**Records provided**
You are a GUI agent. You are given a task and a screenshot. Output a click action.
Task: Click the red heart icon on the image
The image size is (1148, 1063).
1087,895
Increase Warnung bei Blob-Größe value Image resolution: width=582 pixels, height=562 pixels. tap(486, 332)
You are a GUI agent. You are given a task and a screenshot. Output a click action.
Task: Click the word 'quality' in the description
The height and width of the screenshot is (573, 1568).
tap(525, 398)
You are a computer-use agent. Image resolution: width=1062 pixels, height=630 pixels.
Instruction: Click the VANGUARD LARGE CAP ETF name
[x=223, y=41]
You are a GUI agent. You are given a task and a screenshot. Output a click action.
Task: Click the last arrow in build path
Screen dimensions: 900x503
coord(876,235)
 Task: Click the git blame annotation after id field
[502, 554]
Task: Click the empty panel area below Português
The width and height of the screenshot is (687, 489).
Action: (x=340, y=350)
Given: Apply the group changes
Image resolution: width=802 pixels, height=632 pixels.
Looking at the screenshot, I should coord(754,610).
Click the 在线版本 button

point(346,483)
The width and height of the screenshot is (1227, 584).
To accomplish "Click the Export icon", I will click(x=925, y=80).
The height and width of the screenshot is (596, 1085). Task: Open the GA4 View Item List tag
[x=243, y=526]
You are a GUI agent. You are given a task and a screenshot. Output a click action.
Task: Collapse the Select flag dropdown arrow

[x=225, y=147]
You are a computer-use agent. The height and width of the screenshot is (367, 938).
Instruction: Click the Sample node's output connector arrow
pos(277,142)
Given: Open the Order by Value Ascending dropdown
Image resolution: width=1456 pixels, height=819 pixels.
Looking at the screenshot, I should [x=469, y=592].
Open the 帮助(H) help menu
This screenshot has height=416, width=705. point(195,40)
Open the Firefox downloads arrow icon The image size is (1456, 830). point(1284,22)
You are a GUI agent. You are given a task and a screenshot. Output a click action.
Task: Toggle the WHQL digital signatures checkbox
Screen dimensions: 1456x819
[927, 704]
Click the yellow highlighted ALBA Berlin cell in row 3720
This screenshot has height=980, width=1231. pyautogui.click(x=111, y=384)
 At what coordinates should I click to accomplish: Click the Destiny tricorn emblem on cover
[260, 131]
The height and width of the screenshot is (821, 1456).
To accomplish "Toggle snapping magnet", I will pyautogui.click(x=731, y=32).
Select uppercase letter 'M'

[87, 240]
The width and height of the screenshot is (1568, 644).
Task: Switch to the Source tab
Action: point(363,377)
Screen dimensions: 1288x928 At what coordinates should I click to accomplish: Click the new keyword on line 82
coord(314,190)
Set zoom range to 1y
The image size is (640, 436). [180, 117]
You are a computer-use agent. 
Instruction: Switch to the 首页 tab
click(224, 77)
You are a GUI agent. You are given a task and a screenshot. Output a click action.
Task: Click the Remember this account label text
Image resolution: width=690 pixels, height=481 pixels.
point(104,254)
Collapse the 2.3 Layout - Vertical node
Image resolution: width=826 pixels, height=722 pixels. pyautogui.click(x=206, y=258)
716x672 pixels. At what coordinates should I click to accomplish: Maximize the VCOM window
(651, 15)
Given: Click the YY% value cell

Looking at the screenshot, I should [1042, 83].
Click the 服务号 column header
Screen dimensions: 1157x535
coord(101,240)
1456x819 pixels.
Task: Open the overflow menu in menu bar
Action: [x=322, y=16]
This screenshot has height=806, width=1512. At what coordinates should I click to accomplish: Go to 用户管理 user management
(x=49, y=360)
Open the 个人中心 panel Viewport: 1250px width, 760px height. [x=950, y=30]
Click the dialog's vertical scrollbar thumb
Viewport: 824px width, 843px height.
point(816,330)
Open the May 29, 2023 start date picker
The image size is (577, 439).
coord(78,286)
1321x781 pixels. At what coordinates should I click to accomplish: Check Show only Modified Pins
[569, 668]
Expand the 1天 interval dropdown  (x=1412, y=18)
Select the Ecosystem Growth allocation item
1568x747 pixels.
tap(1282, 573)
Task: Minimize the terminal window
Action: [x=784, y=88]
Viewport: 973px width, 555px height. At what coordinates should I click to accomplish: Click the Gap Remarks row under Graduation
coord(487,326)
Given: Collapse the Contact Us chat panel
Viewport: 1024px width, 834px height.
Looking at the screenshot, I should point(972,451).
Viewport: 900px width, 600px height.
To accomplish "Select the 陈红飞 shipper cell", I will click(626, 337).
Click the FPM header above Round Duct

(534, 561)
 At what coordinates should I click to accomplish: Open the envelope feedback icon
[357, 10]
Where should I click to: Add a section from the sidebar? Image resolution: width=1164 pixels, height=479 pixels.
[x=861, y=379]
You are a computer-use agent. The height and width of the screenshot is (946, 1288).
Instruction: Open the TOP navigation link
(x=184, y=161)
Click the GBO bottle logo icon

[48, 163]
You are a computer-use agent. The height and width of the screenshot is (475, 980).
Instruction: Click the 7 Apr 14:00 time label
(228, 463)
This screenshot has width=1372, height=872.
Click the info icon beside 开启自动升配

**Requirement**
Update the data above so that every "GUI agent" becomes "interface agent", leaving everything else unchanged.

**Result of the exercise**
You are a interface agent. You are given a task and a screenshot. Output a click action.
Task: Click the red heart icon on the image
The image size is (1148, 1063).
1087,895
Increase Warnung bei Blob-Größe value Image resolution: width=582 pixels, height=562 pixels. tap(486, 332)
You are a interface agent. You are given a task and a screenshot. Output a click action.
Task: Click the word 'quality' in the description
The height and width of the screenshot is (573, 1568).
tap(525, 398)
You are a computer-use agent. Image resolution: width=1062 pixels, height=630 pixels.
Instruction: Click the VANGUARD LARGE CAP ETF name
[x=223, y=41]
You are a interface agent. You are given a task and a screenshot. Output a click action.
Task: Click the last arrow in build path
Screen dimensions: 900x503
coord(876,235)
 Task: Click the git blame annotation after id field
[502, 554]
Task: Click the empty panel area below Português
The width and height of the screenshot is (687, 489).
Action: (x=340, y=350)
Given: Apply the group changes
Image resolution: width=802 pixels, height=632 pixels.
Looking at the screenshot, I should coord(754,610).
Click the 在线版本 button

point(346,483)
The width and height of the screenshot is (1227, 584).
To accomplish "Click the Export icon", I will click(x=925, y=80).
The height and width of the screenshot is (596, 1085). Task: Open the GA4 View Item List tag
[x=243, y=526]
You are a interface agent. You are given a task and a screenshot. Output a click action.
Task: Collapse the Select flag dropdown arrow

[x=225, y=147]
You are a computer-use agent. The height and width of the screenshot is (367, 938).
Instruction: Click the Sample node's output connector arrow
pos(277,142)
Given: Open the Order by Value Ascending dropdown
Image resolution: width=1456 pixels, height=819 pixels.
Looking at the screenshot, I should [x=469, y=592].
Open the 帮助(H) help menu
This screenshot has height=416, width=705. point(195,40)
Open the Firefox downloads arrow icon The image size is (1456, 830). point(1284,22)
You are a interface agent. You are given a task and a screenshot. Output a click action.
Task: Toggle the WHQL digital signatures checkbox
Screen dimensions: 1456x819
[927, 704]
Click the yellow highlighted ALBA Berlin cell in row 3720
This screenshot has height=980, width=1231. pyautogui.click(x=111, y=384)
 At what coordinates should I click to accomplish: Click the Destiny tricorn emblem on cover
[260, 131]
The height and width of the screenshot is (821, 1456).
To accomplish "Toggle snapping magnet", I will pyautogui.click(x=731, y=32).
Select uppercase letter 'M'

[87, 240]
The width and height of the screenshot is (1568, 644).
Task: Switch to the Source tab
Action: point(363,377)
Screen dimensions: 1288x928 At what coordinates should I click to accomplish: Click the new keyword on line 82
coord(314,190)
Set zoom range to 1y
The image size is (640, 436). [180, 117]
You are a computer-use agent. 
Instruction: Switch to the 首页 tab
click(224, 77)
You are a interface agent. You are given a task and a screenshot. Output a click action.
Task: Click the Remember this account label text
Image resolution: width=690 pixels, height=481 pixels.
point(104,254)
Collapse the 2.3 Layout - Vertical node
Image resolution: width=826 pixels, height=722 pixels. pyautogui.click(x=206, y=258)
716x672 pixels. At what coordinates should I click to accomplish: Maximize the VCOM window
(651, 15)
Given: Click the YY% value cell

Looking at the screenshot, I should [1042, 83].
Click the 服务号 column header
Screen dimensions: 1157x535
coord(101,240)
1456x819 pixels.
Task: Open the overflow menu in menu bar
Action: [x=322, y=16]
This screenshot has height=806, width=1512. At what coordinates should I click to accomplish: Go to 用户管理 user management
(x=49, y=360)
Open the 个人中心 panel Viewport: 1250px width, 760px height. [x=950, y=30]
Click the dialog's vertical scrollbar thumb
Viewport: 824px width, 843px height.
point(816,330)
Open the May 29, 2023 start date picker
The image size is (577, 439).
coord(78,286)
1321x781 pixels. At what coordinates should I click to accomplish: Check Show only Modified Pins
[569, 668]
Expand the 1天 interval dropdown  (x=1412, y=18)
Select the Ecosystem Growth allocation item
1568x747 pixels.
tap(1282, 573)
Task: Minimize the terminal window
Action: [x=784, y=88]
Viewport: 973px width, 555px height. At what coordinates should I click to accomplish: Click the Gap Remarks row under Graduation
coord(487,326)
Given: Collapse the Contact Us chat panel
Viewport: 1024px width, 834px height.
Looking at the screenshot, I should point(972,451).
Viewport: 900px width, 600px height.
To accomplish "Select the 陈红飞 shipper cell", I will click(626, 337).
Click the FPM header above Round Duct

(534, 561)
 At what coordinates should I click to accomplish: Open the envelope feedback icon
[357, 10]
Where should I click to: Add a section from the sidebar? Image resolution: width=1164 pixels, height=479 pixels.
[x=861, y=379]
You are a computer-use agent. The height and width of the screenshot is (946, 1288).
Instruction: Open the TOP navigation link
(x=184, y=161)
Click the GBO bottle logo icon

[48, 163]
You are a computer-use agent. The height and width of the screenshot is (475, 980).
Instruction: Click the 7 Apr 14:00 time label
(228, 463)
This screenshot has width=1372, height=872.
Click the info icon beside 开启自动升配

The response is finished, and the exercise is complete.